*** Opening The data ***

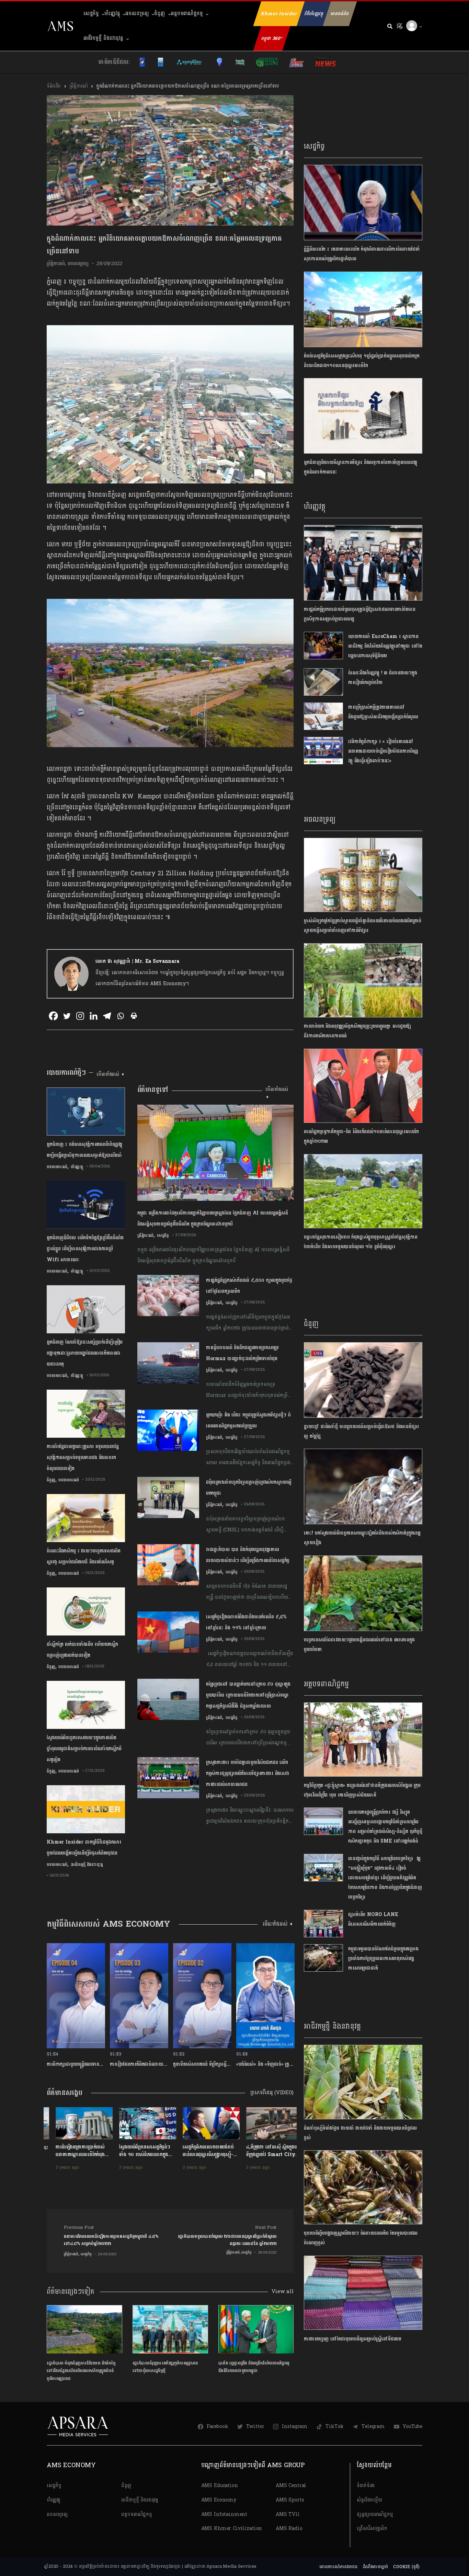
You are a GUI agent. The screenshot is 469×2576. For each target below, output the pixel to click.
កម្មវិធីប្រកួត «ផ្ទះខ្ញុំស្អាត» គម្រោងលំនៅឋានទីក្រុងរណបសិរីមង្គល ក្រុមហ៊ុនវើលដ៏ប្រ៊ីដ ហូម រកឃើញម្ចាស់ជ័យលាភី (362, 1790)
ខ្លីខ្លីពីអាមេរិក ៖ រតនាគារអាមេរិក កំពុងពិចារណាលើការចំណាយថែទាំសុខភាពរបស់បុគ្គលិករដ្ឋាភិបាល (362, 254)
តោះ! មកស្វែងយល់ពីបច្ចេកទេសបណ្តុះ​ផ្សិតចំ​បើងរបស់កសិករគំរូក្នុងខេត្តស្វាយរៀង (362, 1538)
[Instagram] (80, 1016)
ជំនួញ (159, 13)
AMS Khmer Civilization (231, 2528)
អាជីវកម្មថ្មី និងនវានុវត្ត (103, 38)
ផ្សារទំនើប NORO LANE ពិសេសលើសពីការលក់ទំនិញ (373, 1919)
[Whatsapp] (120, 1016)
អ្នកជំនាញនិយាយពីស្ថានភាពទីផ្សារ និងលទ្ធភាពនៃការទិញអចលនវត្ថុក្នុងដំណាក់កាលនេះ (360, 467)
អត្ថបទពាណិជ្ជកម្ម (187, 13)
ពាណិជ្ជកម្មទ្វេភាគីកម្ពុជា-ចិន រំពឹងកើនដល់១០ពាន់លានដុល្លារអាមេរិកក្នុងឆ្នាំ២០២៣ (361, 1136)
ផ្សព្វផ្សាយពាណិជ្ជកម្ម (375, 2514)
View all (283, 2291)
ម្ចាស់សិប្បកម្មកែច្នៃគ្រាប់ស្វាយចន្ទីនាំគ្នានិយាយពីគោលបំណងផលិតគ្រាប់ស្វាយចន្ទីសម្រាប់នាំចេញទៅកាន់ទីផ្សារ (362, 925)
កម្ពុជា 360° (272, 38)
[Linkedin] (94, 1016)
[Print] (134, 1016)
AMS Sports (290, 2500)
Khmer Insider (279, 14)
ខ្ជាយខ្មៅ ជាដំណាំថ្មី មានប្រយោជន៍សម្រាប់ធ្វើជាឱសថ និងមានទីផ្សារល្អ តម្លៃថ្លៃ (361, 1431)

*** Closing The data ***

◆ **Work instructions**: Using the entries above, return exactly the lines from the line with "ផ្សារទំនើប NORO LANE" to the line with "Khmer Insider (279, 14)", counting both of those lines.

◆ **Response**:
ផ្សារទំនើប NORO LANE ពិសេសលើសពីការលក់ទំនិញ (373, 1919)
[Whatsapp] (120, 1016)
អ្នកជំនាញនិយាយពីស្ថានភាពទីផ្សារ និងលទ្ធភាពនៃការទិញអចលនវត្ថុក្នុងដំណាក់កាលនេះ (360, 467)
អត្ថបទពាណិជ្ជកម្ម (187, 13)
ពាណិជ្ជកម្មទ្វេភាគីកម្ពុជា-ចិន រំពឹងកើនដល់១០ពាន់លានដុល្លារអាមេរិកក្នុងឆ្នាំ២០២៣ (361, 1136)
ផ្សព្វផ្សាយពាណិជ្ជកម្ម (375, 2514)
View all (283, 2291)
ម្ចាស់សិប្បកម្មកែច្នៃគ្រាប់ស្វាយចន្ទីនាំគ្នានិយាយពីគោលបំណងផលិតគ្រាប់ស្វាយចន្ទីសម្រាប់នាំចេញទៅកាន់ទីផ្សារ (362, 925)
កម្ពុជា 360° (272, 38)
[Linkedin] (94, 1016)
[Print] (134, 1016)
AMS Sports (290, 2500)
Khmer Insider (279, 14)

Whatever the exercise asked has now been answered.